5- Muito se discute sobre a implantação do hospital de campanha no Riocentro. Você acha que vai ser necessário?
Hoje, no Rio, temos 9.901 leitos SUS. Infelizmente, por falta de recursos humanos, insumos e mesmo camas quebradas, 1.865 leitos estão fechados. E têm que ser imediatamente reabertos para receber esses pacientes. Depois, ainda há estruturas que, com a suspensão das cirurgias eletivas, estão vazias; por exemplo, o Instituto Nacional de Traumatologia e Ortopedia (INTO), um hospital de 350 leitos, hoje tem mais de 200 leitos livres. Esse hospital possui a melhor estrutura da rede SUS e melhor que muitos hospitais da saúde suplementar, além de ter um parque para exames de imagem de primeiro mundo. Na minha opinião, não faz sentido montar uma estrutura provisória antes de ocupar as unidades que já existem.
6- Então, não seria necessário montar hospitais de campanha?
Pode ser que seja necessário, mas deve-se pensar em estruturas que tenham capacidade de atender à complexidade que esses pacientes necessitam e que sejam estruturas que fiquem de legado. Montar uma estrutura de milhões de reais e desmontá-la em poucos meses é desperdiçar recursos públicos que serão preciosos neste momento.
7- Você acredita que o novo ministro, por ser do Rio, vai interferir na organização da rede aqui da cidade?
Certamente, o Ministério da Saúde tem essa responsabilidade com a população carioca e fluminense. Espero que ele consiga agregar os atores políticos e organizar a rede; por ser carioca, tem essa dupla responsabilidade.
8- E quanto ao isolamento social tão debatido, você acha que vai haver mudanças nos rumos no Ministério da Saúde?
Nunca o Ministério da Saúde defendeu o isolamento social radical em todos os lugares; isso ocorreu por decisão de alguns governadores.

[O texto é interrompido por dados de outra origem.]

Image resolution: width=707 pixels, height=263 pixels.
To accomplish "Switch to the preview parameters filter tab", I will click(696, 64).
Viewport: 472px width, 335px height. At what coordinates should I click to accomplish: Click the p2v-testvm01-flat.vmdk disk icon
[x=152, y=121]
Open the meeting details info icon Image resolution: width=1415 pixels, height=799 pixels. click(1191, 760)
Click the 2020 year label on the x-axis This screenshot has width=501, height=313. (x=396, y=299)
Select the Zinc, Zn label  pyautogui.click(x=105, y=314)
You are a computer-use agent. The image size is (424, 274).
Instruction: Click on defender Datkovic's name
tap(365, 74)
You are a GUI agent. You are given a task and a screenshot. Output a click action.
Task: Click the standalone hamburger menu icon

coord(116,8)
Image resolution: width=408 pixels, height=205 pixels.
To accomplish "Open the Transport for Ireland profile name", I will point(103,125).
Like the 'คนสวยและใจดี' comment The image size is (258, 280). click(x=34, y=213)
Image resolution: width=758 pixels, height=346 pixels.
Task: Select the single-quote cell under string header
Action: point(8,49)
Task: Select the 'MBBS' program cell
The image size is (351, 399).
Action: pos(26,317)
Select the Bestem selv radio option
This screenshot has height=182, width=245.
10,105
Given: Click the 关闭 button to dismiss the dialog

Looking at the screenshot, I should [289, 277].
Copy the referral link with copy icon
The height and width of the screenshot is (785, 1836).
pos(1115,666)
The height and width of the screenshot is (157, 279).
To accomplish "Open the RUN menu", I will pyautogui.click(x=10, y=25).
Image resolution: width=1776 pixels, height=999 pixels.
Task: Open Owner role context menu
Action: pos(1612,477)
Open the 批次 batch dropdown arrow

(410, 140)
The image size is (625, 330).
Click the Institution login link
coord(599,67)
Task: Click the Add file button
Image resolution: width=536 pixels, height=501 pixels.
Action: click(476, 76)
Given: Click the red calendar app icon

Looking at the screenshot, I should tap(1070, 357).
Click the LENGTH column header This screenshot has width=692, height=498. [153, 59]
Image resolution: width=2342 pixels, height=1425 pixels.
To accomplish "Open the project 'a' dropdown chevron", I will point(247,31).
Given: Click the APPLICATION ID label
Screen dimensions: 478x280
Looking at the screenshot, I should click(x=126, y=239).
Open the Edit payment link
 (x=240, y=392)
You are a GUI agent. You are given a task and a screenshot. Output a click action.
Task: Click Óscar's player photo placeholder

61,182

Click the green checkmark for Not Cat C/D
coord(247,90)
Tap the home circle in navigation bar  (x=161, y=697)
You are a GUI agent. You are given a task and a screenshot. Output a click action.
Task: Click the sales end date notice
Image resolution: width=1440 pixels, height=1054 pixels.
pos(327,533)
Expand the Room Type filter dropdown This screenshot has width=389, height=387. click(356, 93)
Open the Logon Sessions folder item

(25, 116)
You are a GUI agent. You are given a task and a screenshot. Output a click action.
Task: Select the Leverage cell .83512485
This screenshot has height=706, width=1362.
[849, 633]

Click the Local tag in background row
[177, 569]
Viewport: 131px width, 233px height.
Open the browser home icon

O ministério sempre defendeu uma ação inteligente de isolamento em áreas de circulação viral. Acredito que o Nelson Teich vá manter a estratégia que é utilizada pela maioria dos países do mundo.
9- Na sua opinião, pode ter ocorrido alguma politização nessa questão do isolamento social?
Nessa queda de braço entre o Presidente Bolsonaro e os governadores do Rio e São Paulo, o jogo político ficou evidente. Houve erro dos dois lados. Por exemplo, reduzir a frota não faz sentido porque aumenta o número de pessoas nos pontos e a densidade de pessoas por ônibus, facilitando a transmissão. Também não faz sentido o presidente participar de corpo a corpo com correligionários em padaria ou inaugurações. Em poucos meses, esta pandemia vai passar, e espero que ela nos faça refletir o real valor da vida e o que realmente importa!